[Saved data entries]

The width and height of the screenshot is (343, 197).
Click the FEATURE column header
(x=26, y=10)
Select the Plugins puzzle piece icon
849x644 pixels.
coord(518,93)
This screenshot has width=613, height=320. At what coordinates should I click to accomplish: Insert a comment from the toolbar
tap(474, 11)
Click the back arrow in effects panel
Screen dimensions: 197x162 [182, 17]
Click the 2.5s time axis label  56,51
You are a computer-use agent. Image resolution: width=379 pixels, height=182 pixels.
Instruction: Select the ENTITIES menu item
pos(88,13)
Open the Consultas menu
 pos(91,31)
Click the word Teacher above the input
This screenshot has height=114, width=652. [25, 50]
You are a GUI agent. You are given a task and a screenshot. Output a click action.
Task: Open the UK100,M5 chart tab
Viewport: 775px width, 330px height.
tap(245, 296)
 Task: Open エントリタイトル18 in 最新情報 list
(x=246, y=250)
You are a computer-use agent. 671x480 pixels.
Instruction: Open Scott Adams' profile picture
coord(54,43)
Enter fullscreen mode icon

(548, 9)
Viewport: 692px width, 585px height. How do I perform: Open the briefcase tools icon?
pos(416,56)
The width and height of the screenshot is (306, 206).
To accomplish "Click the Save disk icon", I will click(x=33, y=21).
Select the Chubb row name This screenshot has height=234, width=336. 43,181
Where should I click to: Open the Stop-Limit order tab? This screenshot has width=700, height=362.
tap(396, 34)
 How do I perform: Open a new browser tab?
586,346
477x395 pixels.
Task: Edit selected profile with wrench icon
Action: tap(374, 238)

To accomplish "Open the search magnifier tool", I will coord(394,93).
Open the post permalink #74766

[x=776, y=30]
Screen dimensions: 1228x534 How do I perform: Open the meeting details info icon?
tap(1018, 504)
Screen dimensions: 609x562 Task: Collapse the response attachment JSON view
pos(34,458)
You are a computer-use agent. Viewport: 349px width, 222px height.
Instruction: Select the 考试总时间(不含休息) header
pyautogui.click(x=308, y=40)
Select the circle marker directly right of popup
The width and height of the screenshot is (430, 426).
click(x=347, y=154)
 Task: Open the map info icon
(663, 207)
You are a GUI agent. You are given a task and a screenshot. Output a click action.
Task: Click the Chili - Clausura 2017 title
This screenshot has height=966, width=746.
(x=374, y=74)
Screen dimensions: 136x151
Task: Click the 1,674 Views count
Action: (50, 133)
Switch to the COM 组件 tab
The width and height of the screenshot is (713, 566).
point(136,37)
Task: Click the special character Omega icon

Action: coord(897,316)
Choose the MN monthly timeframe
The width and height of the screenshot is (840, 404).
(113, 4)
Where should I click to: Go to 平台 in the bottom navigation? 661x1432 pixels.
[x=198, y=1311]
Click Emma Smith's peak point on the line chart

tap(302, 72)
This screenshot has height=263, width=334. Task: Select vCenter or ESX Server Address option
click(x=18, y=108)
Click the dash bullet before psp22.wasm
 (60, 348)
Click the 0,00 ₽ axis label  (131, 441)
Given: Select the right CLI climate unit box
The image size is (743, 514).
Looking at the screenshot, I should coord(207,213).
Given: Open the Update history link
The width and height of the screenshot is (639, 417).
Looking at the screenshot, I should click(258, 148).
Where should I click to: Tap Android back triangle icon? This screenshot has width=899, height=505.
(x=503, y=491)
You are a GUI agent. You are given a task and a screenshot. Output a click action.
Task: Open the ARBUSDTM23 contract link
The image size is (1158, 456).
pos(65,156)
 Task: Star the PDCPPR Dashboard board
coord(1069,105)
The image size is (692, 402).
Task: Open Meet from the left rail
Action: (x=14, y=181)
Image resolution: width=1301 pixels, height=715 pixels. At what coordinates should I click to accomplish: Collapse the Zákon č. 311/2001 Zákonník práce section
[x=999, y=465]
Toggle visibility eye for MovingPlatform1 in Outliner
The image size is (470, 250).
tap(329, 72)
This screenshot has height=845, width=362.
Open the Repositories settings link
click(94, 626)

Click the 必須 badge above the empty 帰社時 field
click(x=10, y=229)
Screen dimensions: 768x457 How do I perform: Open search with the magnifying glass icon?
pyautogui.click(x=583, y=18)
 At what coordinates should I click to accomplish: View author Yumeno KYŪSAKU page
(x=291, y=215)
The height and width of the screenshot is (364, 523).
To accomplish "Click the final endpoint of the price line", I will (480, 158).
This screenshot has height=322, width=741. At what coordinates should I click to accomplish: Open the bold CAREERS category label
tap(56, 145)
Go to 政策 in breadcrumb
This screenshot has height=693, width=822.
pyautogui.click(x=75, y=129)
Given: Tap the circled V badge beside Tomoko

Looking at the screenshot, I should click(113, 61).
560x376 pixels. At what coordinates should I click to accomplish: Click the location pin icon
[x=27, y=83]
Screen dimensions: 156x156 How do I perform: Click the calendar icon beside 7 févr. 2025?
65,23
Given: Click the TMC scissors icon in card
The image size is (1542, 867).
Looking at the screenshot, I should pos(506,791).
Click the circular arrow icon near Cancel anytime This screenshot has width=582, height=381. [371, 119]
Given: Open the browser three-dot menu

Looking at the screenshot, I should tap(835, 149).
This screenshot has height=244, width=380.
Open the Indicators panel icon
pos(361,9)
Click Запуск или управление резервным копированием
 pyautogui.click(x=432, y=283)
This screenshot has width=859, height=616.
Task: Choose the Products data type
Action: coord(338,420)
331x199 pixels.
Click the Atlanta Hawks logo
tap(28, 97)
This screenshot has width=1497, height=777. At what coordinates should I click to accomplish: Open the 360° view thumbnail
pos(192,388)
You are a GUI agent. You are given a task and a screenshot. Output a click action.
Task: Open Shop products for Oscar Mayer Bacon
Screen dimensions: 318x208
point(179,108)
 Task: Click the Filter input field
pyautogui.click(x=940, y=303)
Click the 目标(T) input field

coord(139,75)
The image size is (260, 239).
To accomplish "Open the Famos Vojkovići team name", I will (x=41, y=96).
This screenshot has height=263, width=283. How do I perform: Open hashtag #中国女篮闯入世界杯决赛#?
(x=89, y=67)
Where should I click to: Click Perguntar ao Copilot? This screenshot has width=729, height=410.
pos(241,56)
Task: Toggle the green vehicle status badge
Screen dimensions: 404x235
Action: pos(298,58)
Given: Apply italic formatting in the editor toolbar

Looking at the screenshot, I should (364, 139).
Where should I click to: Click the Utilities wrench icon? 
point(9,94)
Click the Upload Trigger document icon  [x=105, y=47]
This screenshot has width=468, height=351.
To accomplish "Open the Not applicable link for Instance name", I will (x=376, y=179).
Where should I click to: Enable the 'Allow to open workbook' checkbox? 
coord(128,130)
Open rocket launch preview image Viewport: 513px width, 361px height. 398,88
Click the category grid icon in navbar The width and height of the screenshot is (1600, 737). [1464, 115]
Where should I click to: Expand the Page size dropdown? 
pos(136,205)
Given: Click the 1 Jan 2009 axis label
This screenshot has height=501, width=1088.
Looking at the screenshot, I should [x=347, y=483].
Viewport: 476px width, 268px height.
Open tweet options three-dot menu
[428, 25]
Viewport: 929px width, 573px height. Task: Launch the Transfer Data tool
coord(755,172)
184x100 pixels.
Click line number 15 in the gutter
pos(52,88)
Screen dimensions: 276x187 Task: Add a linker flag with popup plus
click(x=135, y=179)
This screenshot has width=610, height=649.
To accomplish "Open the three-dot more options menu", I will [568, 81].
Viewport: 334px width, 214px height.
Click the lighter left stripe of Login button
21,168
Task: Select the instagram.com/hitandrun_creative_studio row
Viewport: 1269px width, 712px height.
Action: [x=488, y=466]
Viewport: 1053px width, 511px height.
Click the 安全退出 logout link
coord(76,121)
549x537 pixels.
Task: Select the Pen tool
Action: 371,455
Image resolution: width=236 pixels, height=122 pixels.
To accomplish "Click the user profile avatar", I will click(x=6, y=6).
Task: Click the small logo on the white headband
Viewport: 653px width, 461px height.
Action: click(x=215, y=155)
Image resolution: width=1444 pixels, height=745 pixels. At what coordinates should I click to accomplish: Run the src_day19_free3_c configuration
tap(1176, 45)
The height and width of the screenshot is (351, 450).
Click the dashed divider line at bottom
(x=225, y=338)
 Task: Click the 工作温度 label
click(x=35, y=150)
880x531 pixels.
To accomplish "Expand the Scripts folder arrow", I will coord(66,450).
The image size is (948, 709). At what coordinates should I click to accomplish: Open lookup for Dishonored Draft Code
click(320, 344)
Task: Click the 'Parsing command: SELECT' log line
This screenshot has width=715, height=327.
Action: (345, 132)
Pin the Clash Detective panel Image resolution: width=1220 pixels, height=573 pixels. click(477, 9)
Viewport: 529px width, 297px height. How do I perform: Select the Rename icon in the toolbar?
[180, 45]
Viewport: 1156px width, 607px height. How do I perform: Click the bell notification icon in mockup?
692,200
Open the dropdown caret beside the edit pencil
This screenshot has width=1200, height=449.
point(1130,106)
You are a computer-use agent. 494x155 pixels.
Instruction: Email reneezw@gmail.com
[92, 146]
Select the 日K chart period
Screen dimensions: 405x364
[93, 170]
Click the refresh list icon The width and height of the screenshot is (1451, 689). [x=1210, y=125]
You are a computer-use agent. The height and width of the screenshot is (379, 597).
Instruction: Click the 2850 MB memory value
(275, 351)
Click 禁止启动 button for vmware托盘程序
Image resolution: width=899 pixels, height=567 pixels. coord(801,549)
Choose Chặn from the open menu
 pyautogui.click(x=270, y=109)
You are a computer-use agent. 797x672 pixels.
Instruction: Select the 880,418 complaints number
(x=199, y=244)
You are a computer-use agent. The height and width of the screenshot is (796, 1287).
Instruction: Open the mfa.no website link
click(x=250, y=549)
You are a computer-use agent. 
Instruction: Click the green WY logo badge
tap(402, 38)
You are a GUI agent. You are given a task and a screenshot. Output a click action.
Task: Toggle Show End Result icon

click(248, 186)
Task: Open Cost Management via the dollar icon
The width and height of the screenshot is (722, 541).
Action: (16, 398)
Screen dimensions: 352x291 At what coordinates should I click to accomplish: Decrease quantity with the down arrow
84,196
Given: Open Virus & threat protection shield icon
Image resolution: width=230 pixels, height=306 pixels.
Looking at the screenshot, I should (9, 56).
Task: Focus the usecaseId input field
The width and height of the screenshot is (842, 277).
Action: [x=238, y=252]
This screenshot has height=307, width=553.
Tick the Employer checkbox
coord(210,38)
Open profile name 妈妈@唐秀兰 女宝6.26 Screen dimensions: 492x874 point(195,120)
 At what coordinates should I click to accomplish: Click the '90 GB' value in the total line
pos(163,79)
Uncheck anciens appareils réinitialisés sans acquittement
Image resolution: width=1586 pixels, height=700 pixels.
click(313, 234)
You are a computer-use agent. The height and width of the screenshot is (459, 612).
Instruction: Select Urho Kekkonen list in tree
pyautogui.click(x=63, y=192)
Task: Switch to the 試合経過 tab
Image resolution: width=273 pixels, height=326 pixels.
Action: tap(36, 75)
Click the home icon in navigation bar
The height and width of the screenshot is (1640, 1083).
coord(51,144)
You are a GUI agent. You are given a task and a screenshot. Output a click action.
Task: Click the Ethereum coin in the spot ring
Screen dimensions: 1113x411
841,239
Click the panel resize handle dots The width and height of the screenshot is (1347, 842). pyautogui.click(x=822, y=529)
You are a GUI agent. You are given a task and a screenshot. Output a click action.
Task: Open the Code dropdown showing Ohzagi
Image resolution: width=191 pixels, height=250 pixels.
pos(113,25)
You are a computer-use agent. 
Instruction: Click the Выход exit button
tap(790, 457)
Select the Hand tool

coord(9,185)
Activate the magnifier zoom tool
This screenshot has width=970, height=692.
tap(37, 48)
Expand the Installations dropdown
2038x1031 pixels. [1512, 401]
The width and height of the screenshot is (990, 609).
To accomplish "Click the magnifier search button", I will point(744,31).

WHAT NEEDS TO BE DONE:
Can you repeat, word for word, every line above from the one containing "Select the 日K chart period" down to the one containing "is (379, 597).", including both?

EXERCISE RESULT:
Select the 日K chart period
Screen dimensions: 405x364
[93, 170]
Click the refresh list icon The width and height of the screenshot is (1451, 689). [x=1210, y=125]
You are a computer-use agent. The height and width of the screenshot is (379, 597).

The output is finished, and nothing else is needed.